The Ax-Grothendieck theorem

The Ax-Grothendieck theorem says the following: Let \(f: \mathbb{C}^n \to \mathbb{C}^n\) be a polynomial function. If it’s injective, then it’s surjective as well.

Here’s how to prove it:

  1. The statement can be formulated as a first-order statement in the language of fields
  2. If a statement like that fails for \(\mathbb{C}\), there’s a disproof in the first-order theory of algebraically closed fields of characteristic zero.
  3. Such a proof is finite, so it only uses finitely many of the assumptions \(p \neq 0\) - hence the theorem also fails in algebraically closed fields of sufficiently high characteristic.
  4. Hence it fails in the algebraic closure of \(\mathbb{F}_p\). The specific counterexample is in some finite extension of \(\mathbb{F}_p\), which is a finite field. But clearly the theorem is true for finite fields, just by counting.
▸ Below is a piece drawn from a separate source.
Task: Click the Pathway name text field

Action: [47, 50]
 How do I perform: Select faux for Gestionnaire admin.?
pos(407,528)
I think this is a pretty cool proof - it uses model theory in a really surprising way, and the step where you use the fact that proofs are finite is just totally bonkers.

First-order logic and completeness

Recall that first-order logic works with statements built up out of the logical connectives \(\wedge, \vee, \neg, \Rightarrow \bot, \top, \forall, \exists, =\). The language of fields augments these symbols with \(+, -, \cdot, 1, 0\) (it’s really just the language of commutative rings - being a field just means that additional axioms hold).
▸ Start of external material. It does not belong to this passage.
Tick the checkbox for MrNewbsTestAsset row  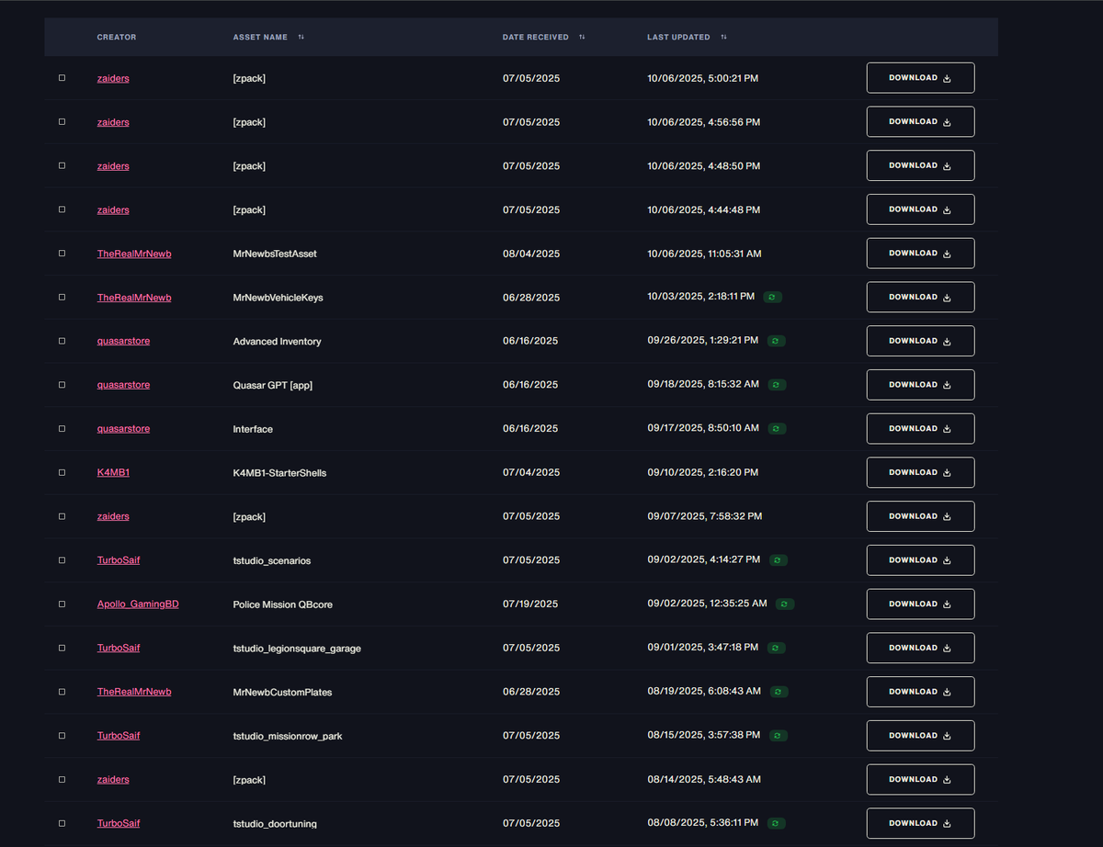coord(62,254)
A statement in the first-order language of fields could be something like this:

\(\forall a,b: \neg (a = 0) \Rightarrow \exists x: a\cdot x + b = 0\)

This statement says that all nonconstant linear polynomials have a solution, which is true.

We could also write down a statement like

\(\forall a, b, c, d, e: \neg (a = 0) \Rightarrow \exists x: a x^4 + bx^3 + cx^2 + dx + e = 0\)

This says that all fourth-order polynomials have a root, which is not always true, but true sometimes, like in \(\mathbb{C}\).

Similarly, we can form a statement \(R_n\) for all \(n \in \mathbb{N}\), saying that all \(n\)th order polynomials have a root. Note that the conjunction of all these statements is not a first-order statement in itself - we can’t take conjuctions of infinitely many statements, and there’s no way to quantify over all polynomials in the theory of fields.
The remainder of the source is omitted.